▶ _Collected data_
====================
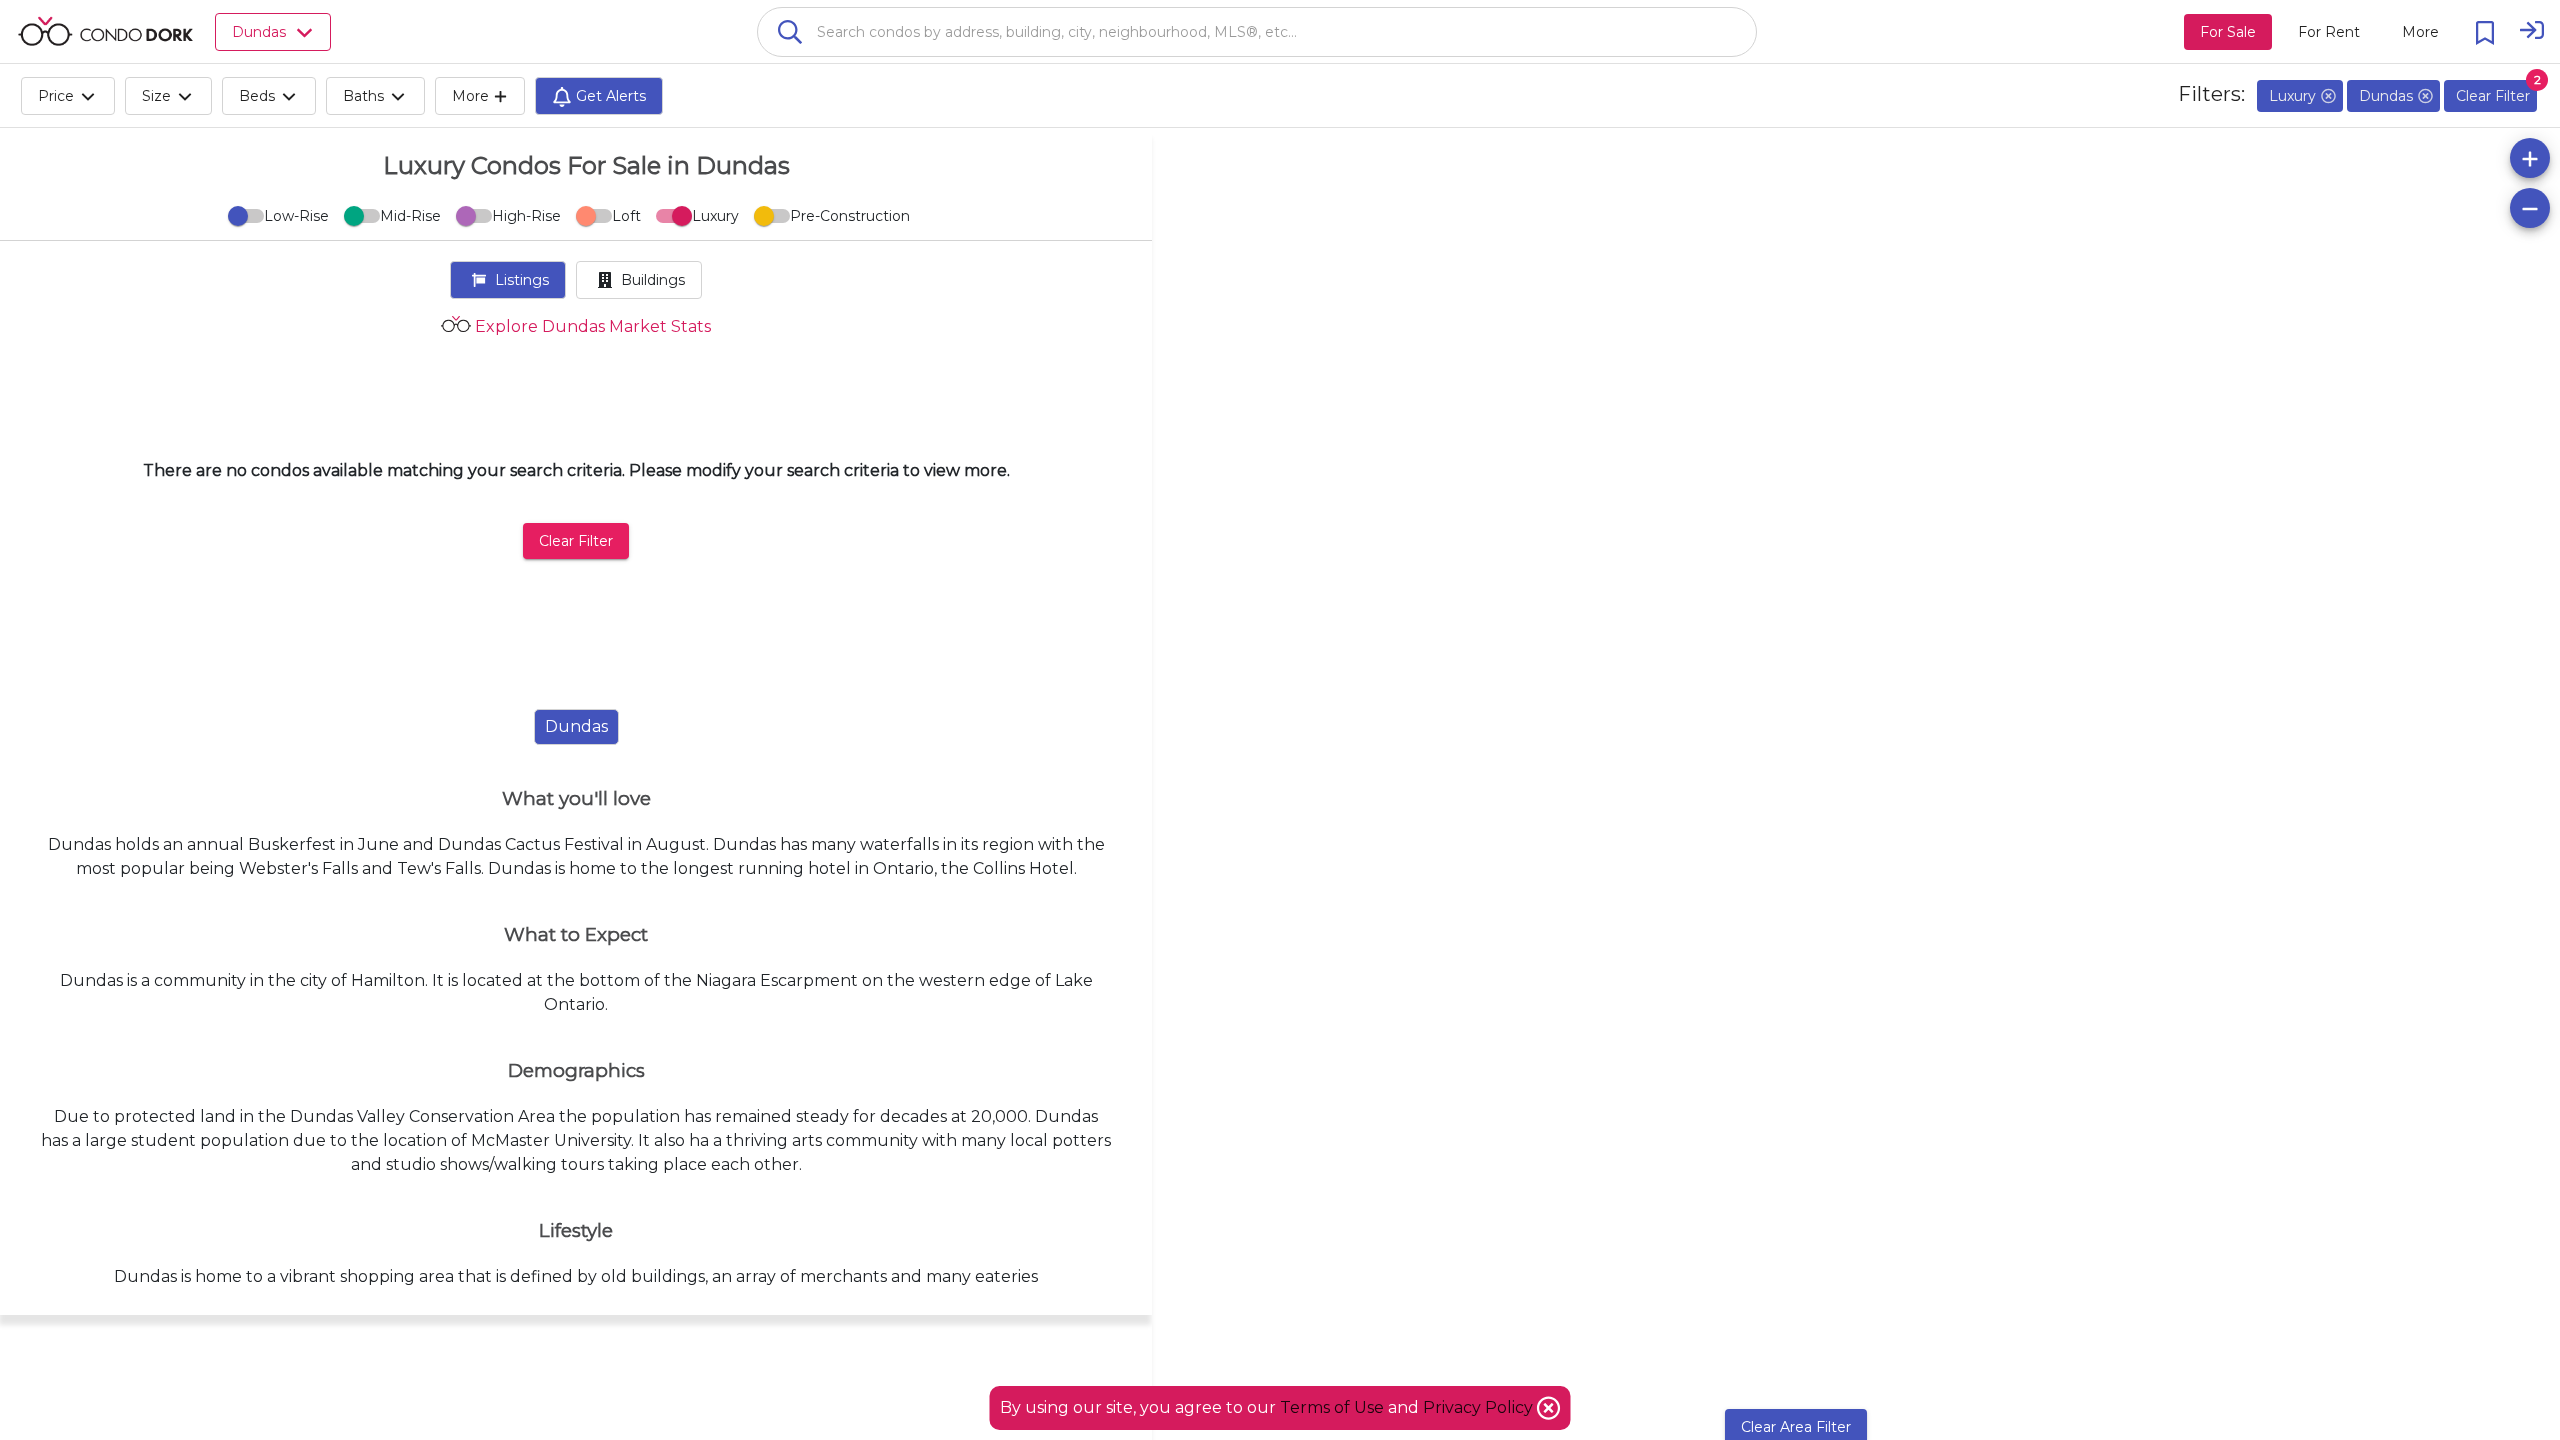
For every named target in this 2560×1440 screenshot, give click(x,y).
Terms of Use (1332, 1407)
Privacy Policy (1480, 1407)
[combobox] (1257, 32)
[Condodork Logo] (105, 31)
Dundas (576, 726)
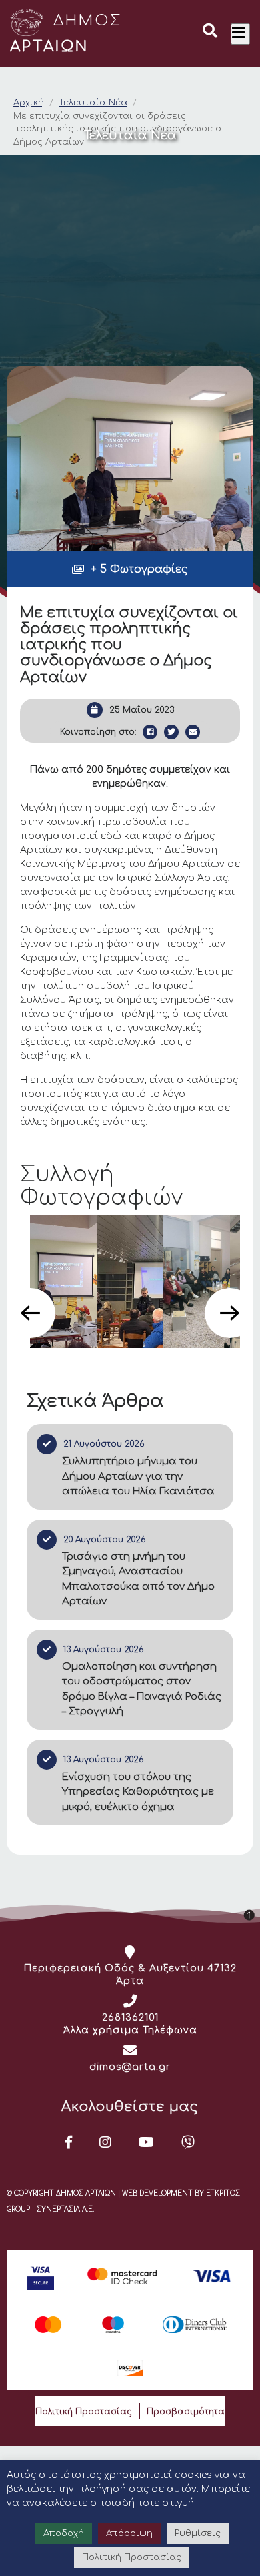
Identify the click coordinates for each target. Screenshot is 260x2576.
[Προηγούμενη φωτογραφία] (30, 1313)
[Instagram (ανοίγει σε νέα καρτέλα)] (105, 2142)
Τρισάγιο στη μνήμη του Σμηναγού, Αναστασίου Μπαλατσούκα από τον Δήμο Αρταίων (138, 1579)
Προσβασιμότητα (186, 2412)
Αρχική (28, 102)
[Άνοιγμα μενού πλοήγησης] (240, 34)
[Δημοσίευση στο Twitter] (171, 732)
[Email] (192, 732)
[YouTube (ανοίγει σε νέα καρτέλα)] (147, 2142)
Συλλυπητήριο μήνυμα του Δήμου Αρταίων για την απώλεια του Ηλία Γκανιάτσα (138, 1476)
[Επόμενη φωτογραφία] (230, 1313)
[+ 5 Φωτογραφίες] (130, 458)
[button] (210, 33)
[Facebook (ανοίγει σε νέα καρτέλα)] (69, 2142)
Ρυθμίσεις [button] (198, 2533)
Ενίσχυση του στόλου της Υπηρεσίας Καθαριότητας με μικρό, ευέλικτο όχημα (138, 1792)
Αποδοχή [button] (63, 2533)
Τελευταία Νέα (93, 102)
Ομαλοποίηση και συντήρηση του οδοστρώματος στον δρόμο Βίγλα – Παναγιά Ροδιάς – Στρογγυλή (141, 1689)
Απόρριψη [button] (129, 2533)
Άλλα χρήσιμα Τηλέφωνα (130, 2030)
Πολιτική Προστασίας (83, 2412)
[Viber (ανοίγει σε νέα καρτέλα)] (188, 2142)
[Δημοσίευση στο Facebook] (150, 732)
====================
▶ _ACTIVITY_
Collect from the data above every line that includes "ανοίγει".

▶ _RESULT_
[Instagram (ανοίγει σε νέα καρτέλα)] (105, 2142)
[YouTube (ανοίγει σε νέα καρτέλα)] (147, 2142)
[Facebook (ανοίγει σε νέα καρτέλα)] (69, 2142)
[Viber (ανοίγει σε νέα καρτέλα)] (188, 2142)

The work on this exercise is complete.